The HYEFUand Budget Policy Statement are due for release on Thursday and Robertson's speech in Auckland today is his second "curtain-raiser" after an ANZ Breakfast at the start of the month.
Today he repeated that new spending will be funded by cancelling the previous administration's tax cuts and by slowing debt repayment.
"We are redirecting money that had been promised by the previous Government in across-the-board tax cuts to more targeted spending - on health, education, and for families with children," he said.
"We can make these investments while not having to increase taxes. We do this by having different priorities to the previous Government - reversing the proposed tax cuts and giving ourselves two extra years to meet the Government's debt-reduction target."
Robertson said the Government had a "comprehensive reform agenda" for Auckland including a Housing Commission, which he described as "an urban development authority to cut through the red tape and lead large urban development projects".
He repeated that the Government will scale back spending on the East-West transport link and said infrastructure bonds would be used to fund major projects.
"We are committed to implementing a $15b, 10-year programme to build this rapid transit system - including light rail from the CBD to the airport and out to West Auckland," he said. "We are also investigating third-tracking the main trunk rail line and electrifying the rail line to Pukekohe."
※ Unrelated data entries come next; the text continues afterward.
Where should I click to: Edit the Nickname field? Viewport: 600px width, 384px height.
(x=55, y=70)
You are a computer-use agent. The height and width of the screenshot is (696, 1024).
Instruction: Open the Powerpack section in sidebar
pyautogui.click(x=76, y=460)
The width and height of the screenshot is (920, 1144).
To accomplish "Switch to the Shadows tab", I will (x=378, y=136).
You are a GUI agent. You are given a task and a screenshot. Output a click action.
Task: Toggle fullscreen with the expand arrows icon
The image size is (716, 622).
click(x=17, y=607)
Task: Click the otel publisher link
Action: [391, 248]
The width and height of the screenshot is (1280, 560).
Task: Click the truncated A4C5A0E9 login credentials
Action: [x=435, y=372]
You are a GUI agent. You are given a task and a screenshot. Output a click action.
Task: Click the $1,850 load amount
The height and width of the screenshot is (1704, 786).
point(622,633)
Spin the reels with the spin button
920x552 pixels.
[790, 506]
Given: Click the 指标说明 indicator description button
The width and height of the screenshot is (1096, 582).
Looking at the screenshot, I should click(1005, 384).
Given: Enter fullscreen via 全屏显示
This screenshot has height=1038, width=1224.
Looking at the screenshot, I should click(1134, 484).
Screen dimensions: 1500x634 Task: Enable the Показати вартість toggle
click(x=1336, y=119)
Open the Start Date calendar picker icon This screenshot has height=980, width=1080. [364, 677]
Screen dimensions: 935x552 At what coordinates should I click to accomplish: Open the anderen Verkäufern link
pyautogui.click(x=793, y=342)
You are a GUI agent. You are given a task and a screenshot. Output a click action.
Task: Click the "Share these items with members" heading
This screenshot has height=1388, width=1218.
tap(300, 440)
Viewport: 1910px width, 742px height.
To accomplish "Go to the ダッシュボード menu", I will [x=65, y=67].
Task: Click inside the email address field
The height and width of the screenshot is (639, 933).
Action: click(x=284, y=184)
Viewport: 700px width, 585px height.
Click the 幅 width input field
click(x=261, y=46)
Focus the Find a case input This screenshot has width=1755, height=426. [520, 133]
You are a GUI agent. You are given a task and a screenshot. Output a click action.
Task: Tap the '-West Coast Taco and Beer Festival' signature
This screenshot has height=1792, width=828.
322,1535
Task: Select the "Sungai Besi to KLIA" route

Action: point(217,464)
Robertson said the Government would involve Maori in its infrastructure goals and would look to work with the private sector including public-private-partnerships (PPPs).
"We don't believe PPPs have a place in schools and hospitals, but there is a potential for partnerships which can be used to drive productive and sustainable growth where they are appropriate," he said.
Unlike previous years, there would not be the usual slew of pre-emptive announcements before next year's Budget.
"The plan is already out there. The first steps towards Budget 2018 will come this Thursday," Robertson said.
National Party leader Bill English said Robertson didn't have any good reasons for ditching PPPs for schools and hospitals.
"The PPP for schools have worked very well. If he actually visited the schools that have been built that way, they'll find that the boards and the teachers can focus entirely on the achievement of the kids and don't have to spend a whole lot of time on the property. They are well-built schools, on time and under budget.
"PPP have worked well in our schools, well on the roads, they were getting underway in housing ... and are a good way to manage the taxpayers' dollar better.
"Labour are canning them - not because the public is opposed to them or because they don't work, but because Labour didn't like them. And that's not a good enough reason."
English expected the HYEFU to show debt to track from the current level of about $58b to about $70b in the next few years.
"After the 100-day plan, there won't be much left for anything else."